IPA offers free ad space on Hyde Park underpass screens in centenary competition

The IPA has launched a competition to win £50,000 worth of advertising space on one of the most prestigious outdoor sites in the UK: the 14.4m x 2.9m digital screens spanning both sides of the Hyde Park underpass.

IPA offers free ad space on Hyde Park underpass screens in centenary competition

The winning ad will promote the IPA’s Festival of British Advertising, which takes place largely at the Truman Brewery Boiler House on Brick Lane, from 9 to 12 March.

The festival will include an exhibition, which is free, and a series of events that are ticketed but open to the public. The competition marks the 100th anniversary of the IPA's founding .

Information on how to enter is available on the IPA's website and entries are due by 27 January. The ad promoting the competition in this week's Campaign incorrectly states the closing date as 27 February.

Entry is free and open to anyone. The competition will be judged by a panel composed of Paul Bainsfair, the IPA's director general; Claire Beale, global editor-in-chief of Campaign; Helen Weisinger, chief client officer at Outdoor Plus; and Jeremy Sinclair, chairman of M&C Saatchi

The winner will be announced on 9 February and the winning ad will run in rotation for seven days, from 6 to 12 March, appearing for 10 seconds every 50 seconds. There is also the option to show a different version every hour. The ad space has been donated by Outdoor Plus, which owns the site. 

The brief is to "advertise advertising" by drawing on the best ads of the last century to drive home the power and significance of the medium.

Bainsfair said the idea behind the festival and competition was to make the case for the significance of advertising in both influencing and reflecting all aspects of life.

"We wanted to look at the effect that advertising has had on culture, society, the economy – pretty much everything," he said.

"It’s reach is extensive. Sometimes people think of advertising as being a bit of a side show to the real business of the country, but wherever you look, you can’t go far without finding it."

Aside from attracting visitors to the exhibition, Bainsfair said the initiative aimed to promote advertising as a job. "A lot of the most outstanding ideas people have come from unexpected backgrounds," he said. "We wanted to reach out to all sorts of people and encourage them to consider a career in advertising."

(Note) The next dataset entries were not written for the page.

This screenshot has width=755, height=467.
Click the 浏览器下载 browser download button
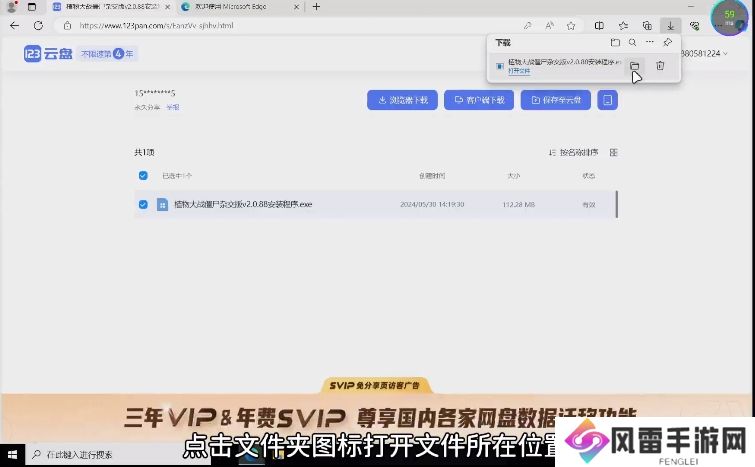tap(403, 100)
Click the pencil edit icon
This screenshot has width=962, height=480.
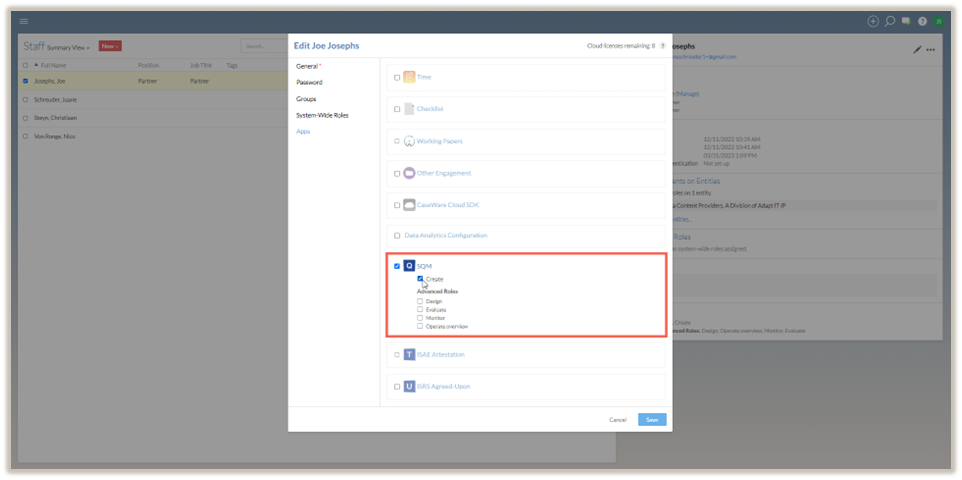[918, 49]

Alongside the exhibition, the IPA will run a series of events looking into the interaction between advertising and other walks of life. They will include events on:

  • Comedy and advertising, with Adam Buxton;

  • Advertising and politics, with a focus on successful Tory campaigns of the 1970s;

  • How women have been portrayed in, and worked in, advertising, with Cindy Gallop and author Fay Weldon;

  • A Q&A with Alan Parker on his transition from making ads to feature films, followed by a screening of his first film, Bugsy Malone.